I investigated the profiles and started looking at the GOSSAFUNC output of some hot functions. The amd64 code showed lots of (MUL/DIV)SS. However, the wasm code showed something interesting, there were lots of F32DemoteF64 and F64PromoteF32 in the generated code. For example:
v395 00419 (14) F32Load "".ctrl1+32(SP)
v395 00420 (14) F64PromoteF32
v395 00421 (14) F64Sub
v395 00422 (14) F64Const $(0.5)
And in fact, several times, code like this was generated -
v403 00474 (213) I32WrapI64
v403 00475 (213) F32Load ""..autotmp_318-64(SP)
v403 00476 (213) F64PromoteF32
v403 00477 (213) F32DemoteF64
v403 00478 (213) F32Store $0
This means all 32 bit FP values are being promoted to 64bit, then worked on, and then again demoted to 32 bit before being written back to memory.
A quick look into WasmOps.go revealed that 32 bit FP instructions were missing. And then I understood why. It is because all the FP registers (F0-F15) are treated as 64 bit registers.
Now here is where my speculation begins. Since Go SSA works with only registers, these virtual registers were created to work with SSA. But in the generated code, all references to registers are rewritten to local.(get|set|tee). So theoretically it should be possible to construct another set of 32bit registers and add 32 bit FP instructions which just deal with them, and avoid this 32-64 jump.
@neelance / @cherrymui - Is this analysis correct ? If so, how would you recommend to extend the F0-F15 register set to include 32 bit registers too. I have a local CL where I have already added the 32 bit instructions. Now I just need to fix these local.(get|set|tee) to work with 32 bit values.
The F64PromoteF32+F32DemoteF64 combination should only happen if rounding to 32 bits is actually necessary. In many cases the Go spec allows to use 64 bit precision for float32 values.
Yes, it is possible to add registers for 32 bit floats, but I'm not sure how much this would affect performance, because I guess that CPUs are not faster on 32 bit floats than on 64 bit floats (might be wrong).
The F64PromoteF32+F32DemoteF64 combination should only happen if rounding to 32 bits is actually necessary.
I think you are referring to this
case ssa.OpWasmLoweredRound32F:
getValue64(s, v.Args[0])
s.Prog(wasm.AF32DemoteF64)
s.Prog(wasm.AF64PromoteF32)
I actually found another code path in case ssa.OpWasmF32Store where getValue64 actually generates a F64PromoteF32 and then because of if v.Op == ssa.OpWasmF32Store {, another AF32DemoteF64 gets added. I did not look much deeper into it though.
Yes, it is possible to add registers for 32 bit floats, but I'm not sure how much this would affect performance,
Sure, if there is no perf boost, then there is no use. But I would like to try and check the benchmarks. What is the right way to add 32 bit registers ? Just add F16-F32 ? Or is there another way ?
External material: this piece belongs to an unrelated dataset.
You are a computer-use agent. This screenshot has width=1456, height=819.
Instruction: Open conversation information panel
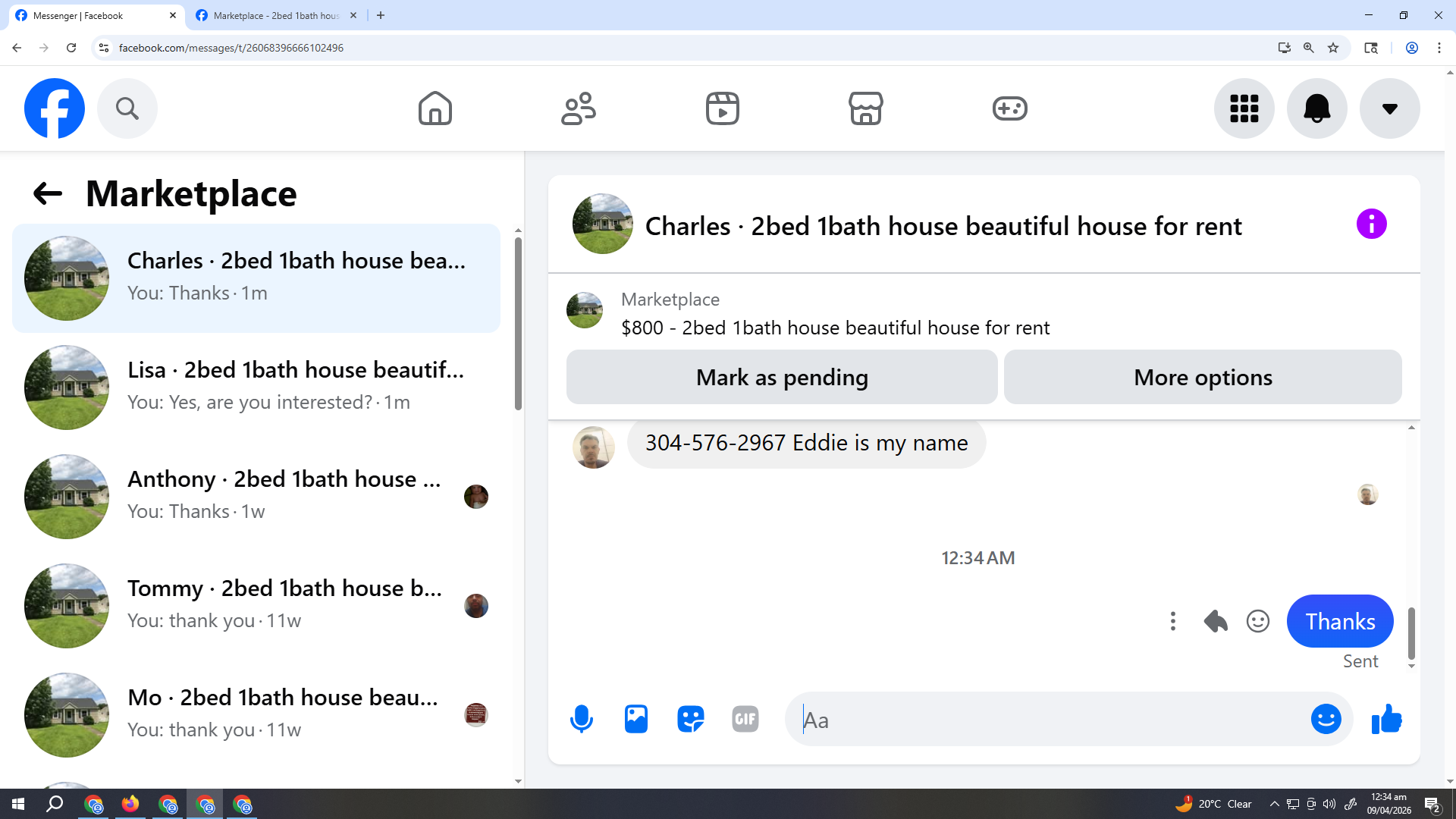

Is the F64PromoteF32 the one emitted by case ssa.OpLoadReg: of ssaGenValueOnStack? If yes, then this is indeed something we could optimize.
What is the right way to add 32 bit registers ? Just add F16-F32 ? Or is there another way ?
This is not easy to describe in a few words...
@agnivade does your CL contain fixes to 32-bit integral instructions? it also amazed me to see such 32-64-32 int/fp convertions.
I have not sent any CL yet. And no, I have not looked into 32bit integral instructions.
Most helpful comment
It would be also good to benchmark with Firefox and see the results.
IIUC, you are just benchmarking DOM manipulation. And since DOM manipulation anyways happens outside wasm, it is just about the price of context jump from wasm land to browser land and back. In that case, I wonder if it is even within the control of syscall/js and not the underlying wasm engine.
Would be also good to benchmark equivalent code using Rust and C and compare the benchmarks. I think that may be a better apples-apples comparison just to compare syscall/js performance with other languages.